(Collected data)
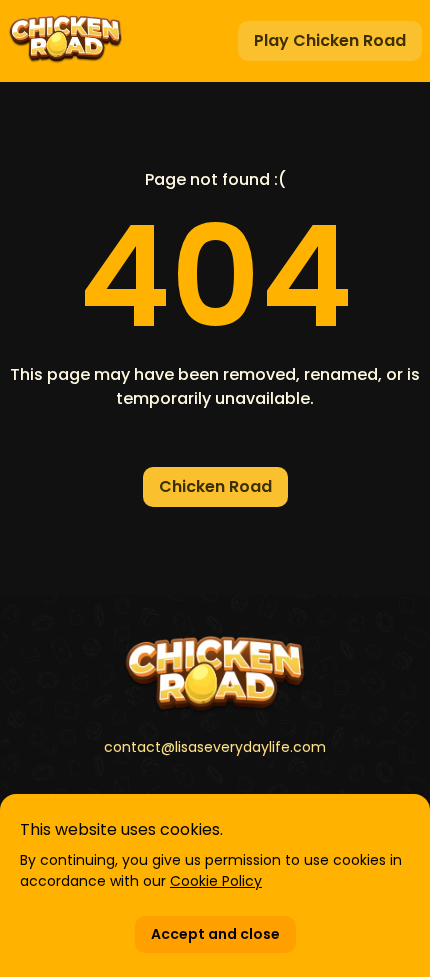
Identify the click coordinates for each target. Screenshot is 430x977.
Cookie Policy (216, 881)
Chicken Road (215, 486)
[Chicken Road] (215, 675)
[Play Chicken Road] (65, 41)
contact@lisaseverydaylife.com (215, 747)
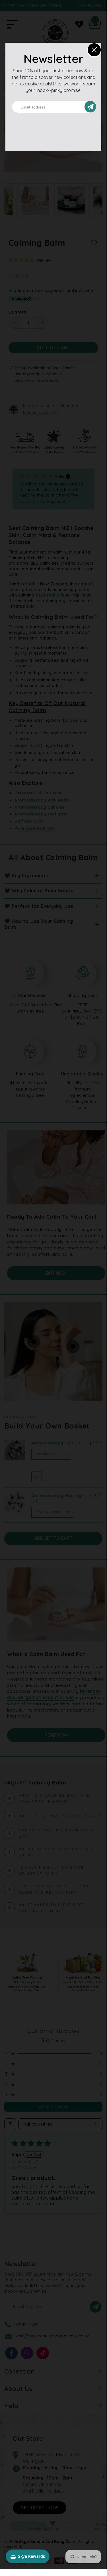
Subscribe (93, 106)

## Your objective
Return each line in the records that holds the string "Road".

## Reply to the exercise
Chicken Road (215, 486)
[Chicken Road] (215, 675)
[Play Chicken Road] (65, 41)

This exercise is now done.